There has been “a sharp rise in the tone of divisiveness and the rhetoric of ethnicity,” says Effiong of SBM, who spent months traveling to affected areas.
Meanwhile, the mass displacements in Benue, known as the nation’s food basket, may bring larger consequences for food security. According to study by the global aid group Mercy Corps, Nigeria could gain $13.7 billion in annual revenue from ending the farmer-pastoralist conflict.
“There will be starvation and hunger because Benue state produces crops at a very large quantity,” says James Terkura, an official of the Benue State Emergency Management Agency. “The price of food will increase in the local markets because there will be shortage in supply.”
Tersoo Mgande, a young man whose father was killed during the raids, said his family lost all the rice, soya beans, maize, cassava, yam, and sorghum they grew on their eight hectares. The stress of caring for the household has become almost unbearable, he says.

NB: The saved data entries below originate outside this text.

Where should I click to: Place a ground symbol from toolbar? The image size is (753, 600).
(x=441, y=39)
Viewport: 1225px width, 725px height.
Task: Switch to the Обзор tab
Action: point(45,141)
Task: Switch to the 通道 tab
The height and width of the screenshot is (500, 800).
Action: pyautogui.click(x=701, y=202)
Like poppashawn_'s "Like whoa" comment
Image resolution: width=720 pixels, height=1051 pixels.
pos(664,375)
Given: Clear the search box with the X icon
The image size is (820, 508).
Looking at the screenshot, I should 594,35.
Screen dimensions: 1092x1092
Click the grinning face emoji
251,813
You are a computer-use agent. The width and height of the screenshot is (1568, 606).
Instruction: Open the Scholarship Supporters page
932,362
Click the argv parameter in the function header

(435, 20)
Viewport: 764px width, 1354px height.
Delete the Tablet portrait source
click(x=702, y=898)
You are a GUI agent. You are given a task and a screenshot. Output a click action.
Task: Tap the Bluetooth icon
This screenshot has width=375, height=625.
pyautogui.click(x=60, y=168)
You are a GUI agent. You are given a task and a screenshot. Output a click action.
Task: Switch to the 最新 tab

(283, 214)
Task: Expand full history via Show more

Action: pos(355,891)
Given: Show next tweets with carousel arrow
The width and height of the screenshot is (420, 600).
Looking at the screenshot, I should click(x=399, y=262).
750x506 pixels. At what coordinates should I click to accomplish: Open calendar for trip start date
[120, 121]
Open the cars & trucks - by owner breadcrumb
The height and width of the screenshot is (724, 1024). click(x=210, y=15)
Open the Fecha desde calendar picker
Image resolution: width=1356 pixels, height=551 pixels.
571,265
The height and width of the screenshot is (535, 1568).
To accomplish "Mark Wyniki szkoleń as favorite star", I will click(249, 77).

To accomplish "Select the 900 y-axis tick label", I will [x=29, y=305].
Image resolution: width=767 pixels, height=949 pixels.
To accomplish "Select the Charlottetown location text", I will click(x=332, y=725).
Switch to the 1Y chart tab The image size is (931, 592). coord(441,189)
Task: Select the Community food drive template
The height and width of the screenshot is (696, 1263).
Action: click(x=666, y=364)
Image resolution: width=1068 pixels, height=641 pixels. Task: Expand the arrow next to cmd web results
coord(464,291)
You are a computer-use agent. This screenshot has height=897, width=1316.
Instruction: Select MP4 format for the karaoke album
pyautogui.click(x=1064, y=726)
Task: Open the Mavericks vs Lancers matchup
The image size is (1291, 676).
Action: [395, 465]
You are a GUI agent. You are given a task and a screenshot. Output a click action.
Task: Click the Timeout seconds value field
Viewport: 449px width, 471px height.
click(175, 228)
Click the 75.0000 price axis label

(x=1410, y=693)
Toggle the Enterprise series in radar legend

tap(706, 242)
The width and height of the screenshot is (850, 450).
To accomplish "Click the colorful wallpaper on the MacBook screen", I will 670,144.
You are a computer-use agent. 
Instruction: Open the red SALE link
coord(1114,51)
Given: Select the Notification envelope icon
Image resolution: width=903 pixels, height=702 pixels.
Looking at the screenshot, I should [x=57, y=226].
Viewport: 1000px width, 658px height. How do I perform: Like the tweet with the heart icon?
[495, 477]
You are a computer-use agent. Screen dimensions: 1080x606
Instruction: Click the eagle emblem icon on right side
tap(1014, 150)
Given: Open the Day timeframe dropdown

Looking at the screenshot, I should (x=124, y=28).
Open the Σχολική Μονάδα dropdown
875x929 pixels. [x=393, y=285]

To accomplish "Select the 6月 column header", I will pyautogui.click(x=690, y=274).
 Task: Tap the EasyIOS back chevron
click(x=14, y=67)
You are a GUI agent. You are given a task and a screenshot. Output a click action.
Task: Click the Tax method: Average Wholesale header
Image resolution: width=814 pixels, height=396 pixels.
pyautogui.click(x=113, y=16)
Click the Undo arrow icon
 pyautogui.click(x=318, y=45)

“My father has three wives and 23 children, so with all our crops gone we don’t know how we will cope when we return,” Mr. Mgande says, hissing in anger.
President Muhammadu Buhari, who is himself Fulani, has ordered the head of Nigeria’s police to relocate from the capital, Abuja, to Benue to deal with the crisis. Mr. Buhari has also instructed security officials to arrest anyone with illegal weapons and said attacks by “suspected herdsmen” would not be tolerated. The National Economic Council has convened a committee to address the issue.
Nigeria’s federal government is planning to set up “cattle colonies” where cattle would be housed in large ranches, to decrease nomadic grazing. Some states have banned open grazing; Benue, for example, has a five-year jail sentence for anyone tending to livestock outside of ranches.
Herders argue such laws are aimed at eradicating their lifestyle. “Fulani people are used to their traditional system of grazing, and most of those who roam in the bush are not educated. There was no sensitization program or even a temporary ranch to show us an example to follow in Benue state,” Mohammed says.
The bans may be popular, but are “inefficient,” Effiong argues. A suitable solution would involve ranching, but also a modernization of Nigeria’s agricultural sector, he says. “We would increase the productivity of our farmers such that farmers do not necessarily need more land to increase their yield,” making more land available for pastoralists.
But for Sarwuan, even if peace is restored, the future is filled with questions.
“If I had finished threshing my soya beans I would have got at least 40 bags, but now we having nothing,” she says, her voice full of uncertainty. “How do I start all over again?”